Bret McKenzie and Jemaine Clement, co-creators of Flight of the Conchords the band and “Flight of the Conchords” the HBO TV show are geniuses. They’ve developed unique comedic personas rooted in their ability to use music as a humorous tool. With deadpan delivery, disarming charm and an adorable kookiness, McKenzie and Clement sing about aspects of their fictionalized lives as struggling New Zealand artists living in New York City.

Flight of the Conchords

I Told You I Was Freaky
Sub Pop

Ten seconds into I Told You I Was Freaky, this comedic talent is obvious.

Crafty and clever as ever, the duo maintains its comedic angle on the its new album. Musically speaking, however, Freaky is an awkward combination of several novelty songs and a slew of synthpop tracks. It is unbalanced and often annoyingly repetitive. Many of the tracks cannot stand squarely on their own — separated from the context of the TV show, the songs lose their zing.

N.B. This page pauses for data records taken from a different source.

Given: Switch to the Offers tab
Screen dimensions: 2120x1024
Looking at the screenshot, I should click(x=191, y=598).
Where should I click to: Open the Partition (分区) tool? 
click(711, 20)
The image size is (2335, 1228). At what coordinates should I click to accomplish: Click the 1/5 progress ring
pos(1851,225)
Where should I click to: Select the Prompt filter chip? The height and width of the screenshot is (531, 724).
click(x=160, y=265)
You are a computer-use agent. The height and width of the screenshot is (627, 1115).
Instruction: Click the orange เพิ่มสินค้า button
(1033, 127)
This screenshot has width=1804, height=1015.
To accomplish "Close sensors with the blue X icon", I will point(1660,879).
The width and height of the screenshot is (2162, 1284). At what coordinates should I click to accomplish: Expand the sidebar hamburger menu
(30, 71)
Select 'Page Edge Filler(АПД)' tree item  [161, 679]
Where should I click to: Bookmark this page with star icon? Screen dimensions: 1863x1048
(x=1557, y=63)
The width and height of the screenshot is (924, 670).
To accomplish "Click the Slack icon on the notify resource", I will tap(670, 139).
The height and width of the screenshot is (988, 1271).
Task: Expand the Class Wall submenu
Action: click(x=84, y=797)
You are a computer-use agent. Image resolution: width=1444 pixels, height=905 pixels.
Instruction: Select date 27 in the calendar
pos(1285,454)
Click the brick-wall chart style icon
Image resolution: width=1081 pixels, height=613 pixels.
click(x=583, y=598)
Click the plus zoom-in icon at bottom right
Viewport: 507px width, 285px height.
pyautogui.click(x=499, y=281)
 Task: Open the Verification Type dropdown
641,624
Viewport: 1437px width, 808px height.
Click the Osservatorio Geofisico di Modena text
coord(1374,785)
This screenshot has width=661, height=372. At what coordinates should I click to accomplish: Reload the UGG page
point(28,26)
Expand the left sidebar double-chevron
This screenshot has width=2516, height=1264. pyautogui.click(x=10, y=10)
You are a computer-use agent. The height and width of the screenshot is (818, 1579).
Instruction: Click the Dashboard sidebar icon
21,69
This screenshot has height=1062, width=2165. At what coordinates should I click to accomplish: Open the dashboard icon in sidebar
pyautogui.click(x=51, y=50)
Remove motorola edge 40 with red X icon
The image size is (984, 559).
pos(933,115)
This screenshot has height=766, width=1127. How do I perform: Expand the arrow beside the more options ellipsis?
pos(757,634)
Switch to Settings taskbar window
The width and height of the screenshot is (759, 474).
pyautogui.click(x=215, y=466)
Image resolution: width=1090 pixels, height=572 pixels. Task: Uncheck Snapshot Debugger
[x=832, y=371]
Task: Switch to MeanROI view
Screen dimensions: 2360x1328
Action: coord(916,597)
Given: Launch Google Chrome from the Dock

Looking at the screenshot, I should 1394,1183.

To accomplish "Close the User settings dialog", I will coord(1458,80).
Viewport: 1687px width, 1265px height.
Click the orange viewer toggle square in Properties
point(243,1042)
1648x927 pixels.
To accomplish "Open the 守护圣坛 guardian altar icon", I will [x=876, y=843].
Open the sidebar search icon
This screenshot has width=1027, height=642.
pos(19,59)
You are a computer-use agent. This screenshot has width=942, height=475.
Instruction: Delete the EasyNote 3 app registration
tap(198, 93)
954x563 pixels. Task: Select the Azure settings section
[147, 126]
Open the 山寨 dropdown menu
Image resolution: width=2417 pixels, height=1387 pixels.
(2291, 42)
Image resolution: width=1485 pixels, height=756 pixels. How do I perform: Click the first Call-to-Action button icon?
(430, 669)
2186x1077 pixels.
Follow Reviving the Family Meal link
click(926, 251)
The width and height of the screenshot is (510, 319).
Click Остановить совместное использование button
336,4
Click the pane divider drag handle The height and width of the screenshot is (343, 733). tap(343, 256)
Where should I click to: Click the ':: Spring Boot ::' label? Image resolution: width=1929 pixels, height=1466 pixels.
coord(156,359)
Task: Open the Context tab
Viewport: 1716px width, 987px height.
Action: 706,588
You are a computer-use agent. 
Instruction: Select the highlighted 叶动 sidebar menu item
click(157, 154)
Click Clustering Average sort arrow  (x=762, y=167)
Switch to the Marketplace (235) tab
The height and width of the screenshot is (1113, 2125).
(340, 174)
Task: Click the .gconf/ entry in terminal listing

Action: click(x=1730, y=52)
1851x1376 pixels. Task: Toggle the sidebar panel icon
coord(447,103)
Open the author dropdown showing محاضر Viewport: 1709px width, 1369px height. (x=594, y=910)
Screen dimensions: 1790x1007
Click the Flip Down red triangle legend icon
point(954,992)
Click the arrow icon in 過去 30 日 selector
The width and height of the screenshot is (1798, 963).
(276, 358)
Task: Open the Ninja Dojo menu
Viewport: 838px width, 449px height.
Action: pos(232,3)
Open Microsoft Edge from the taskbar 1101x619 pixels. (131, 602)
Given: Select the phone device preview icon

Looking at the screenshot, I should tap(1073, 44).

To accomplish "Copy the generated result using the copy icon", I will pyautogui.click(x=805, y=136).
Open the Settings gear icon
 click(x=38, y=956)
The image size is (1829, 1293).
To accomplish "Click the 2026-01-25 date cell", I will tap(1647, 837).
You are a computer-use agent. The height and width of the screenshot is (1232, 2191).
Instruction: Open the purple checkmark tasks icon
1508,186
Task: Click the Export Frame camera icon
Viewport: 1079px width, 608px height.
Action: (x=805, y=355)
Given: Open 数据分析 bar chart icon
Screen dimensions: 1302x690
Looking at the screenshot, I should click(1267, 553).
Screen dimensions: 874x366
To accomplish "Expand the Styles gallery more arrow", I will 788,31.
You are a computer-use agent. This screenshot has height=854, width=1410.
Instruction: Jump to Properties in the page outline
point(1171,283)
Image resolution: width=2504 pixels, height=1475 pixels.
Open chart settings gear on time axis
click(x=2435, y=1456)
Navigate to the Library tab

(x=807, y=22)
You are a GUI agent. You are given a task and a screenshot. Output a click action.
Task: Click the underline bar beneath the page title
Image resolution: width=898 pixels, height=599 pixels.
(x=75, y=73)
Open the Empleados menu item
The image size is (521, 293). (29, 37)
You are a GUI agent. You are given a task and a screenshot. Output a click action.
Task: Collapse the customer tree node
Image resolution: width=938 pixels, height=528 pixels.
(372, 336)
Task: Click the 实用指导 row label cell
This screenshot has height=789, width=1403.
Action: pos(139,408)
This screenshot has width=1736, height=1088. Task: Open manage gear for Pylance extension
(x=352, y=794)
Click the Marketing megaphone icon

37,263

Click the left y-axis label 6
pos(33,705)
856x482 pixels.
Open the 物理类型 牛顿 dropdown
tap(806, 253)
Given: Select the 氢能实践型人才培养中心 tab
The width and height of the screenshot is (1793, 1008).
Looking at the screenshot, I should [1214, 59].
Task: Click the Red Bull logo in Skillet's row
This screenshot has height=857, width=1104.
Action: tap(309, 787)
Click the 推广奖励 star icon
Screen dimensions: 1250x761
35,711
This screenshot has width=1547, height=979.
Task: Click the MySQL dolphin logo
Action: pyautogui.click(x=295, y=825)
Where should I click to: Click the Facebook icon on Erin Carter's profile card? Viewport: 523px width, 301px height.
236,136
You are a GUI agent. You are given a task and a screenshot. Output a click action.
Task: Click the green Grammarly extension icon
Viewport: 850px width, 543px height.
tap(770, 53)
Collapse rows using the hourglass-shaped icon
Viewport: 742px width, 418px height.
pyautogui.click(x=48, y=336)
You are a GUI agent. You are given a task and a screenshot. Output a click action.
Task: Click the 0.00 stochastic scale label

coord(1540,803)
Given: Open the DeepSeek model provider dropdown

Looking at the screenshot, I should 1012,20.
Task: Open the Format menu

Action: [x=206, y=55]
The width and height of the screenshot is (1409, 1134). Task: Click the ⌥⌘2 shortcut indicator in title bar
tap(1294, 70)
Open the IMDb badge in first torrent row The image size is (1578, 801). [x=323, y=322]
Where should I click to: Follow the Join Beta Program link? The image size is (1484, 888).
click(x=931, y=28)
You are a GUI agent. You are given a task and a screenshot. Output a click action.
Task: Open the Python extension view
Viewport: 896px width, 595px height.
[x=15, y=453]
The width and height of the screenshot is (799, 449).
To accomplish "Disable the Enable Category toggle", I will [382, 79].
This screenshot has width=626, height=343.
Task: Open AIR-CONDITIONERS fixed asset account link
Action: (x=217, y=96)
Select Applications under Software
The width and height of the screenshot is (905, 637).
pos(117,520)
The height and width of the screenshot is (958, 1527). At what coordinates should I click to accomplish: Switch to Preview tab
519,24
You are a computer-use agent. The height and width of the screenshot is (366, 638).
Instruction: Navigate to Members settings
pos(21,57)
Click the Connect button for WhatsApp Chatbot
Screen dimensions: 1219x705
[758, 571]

“Sugalumps,” a watered-down parody of the Black Eyed Peas’ “My Humps,” is unimpressive in the musical sense. The bleep-bloopy synth loops are flat and uninteresting, and the song’s musical development is almost non-existent.

On the TV show, however, McKenzie and Clement’s unabashed confidence to boast that their “sugalumps” are “sweet and white and highly refined” — combined with the duo’s fearless dance moves — gives “Sugalumps” its life. While it is hilarious to watch these sexually harmless men spread their legs on TV to showcase the “family jewelry,” this ha-ha moment is missing on the album.

The less organic songs on Freaky are more often the ones lost in translation from TV to album. It’s as if the spare synthy tracks need the duo’s TV antics to patch up the gaping musical holes. When Flight of the Conchords upgraded from their customary folky acoustics to a heavy use of drum machines, synthesizers and tape loops, something was bungled in the mix.

Still, there’s enough of the good ol’ Conchords on the new album. “Hurt Feelings” emphasizes the classic naivety of McKenzie and Clement’s characters —listeners will recognize the mini-piano sound from first season classic “If You’re into It,” and find comfort in its familiar tinkles. “Rambling Through the Avenues of Time” and “Carol Brown” similarly showcase McKenzie and Clement at their best. The songs work as songs (although the video for “Hurt Feelings” is hilarious) and display the duo’s genuine musical and lyrical talent.

“We’re Both In Love With a Sexy Lady” is an R&B upgrade of “Jenny,” a rambling acoustic number from McKenzie and Clement’s stand-up act. Like its spiritual predecessor, “Sexy Lady” is a Conchords specialty — it tells a story in real time, and intentionally has no structure. The subtle craftwork injected into the track reflects the talent of the ‘Chords. Lyrically constructed, but performed with a delicate act of improvisation, “Sexy Lady” is one of the album’s best tracks.

I Told You I Was Freaky demonstrates that Flight of the Conchords comes as a package: Without McKenzie and Clement’s spot-on facial expressions and an understanding of their TV characters, it can be hard to appreciate the duo’s talent. But for ardent followers of the band, the album functions as a portable version of Conchords comedy — the gaps are largely forgiven because McKenzie and Clement and their every hilarious action and expression are tattooed on our brains.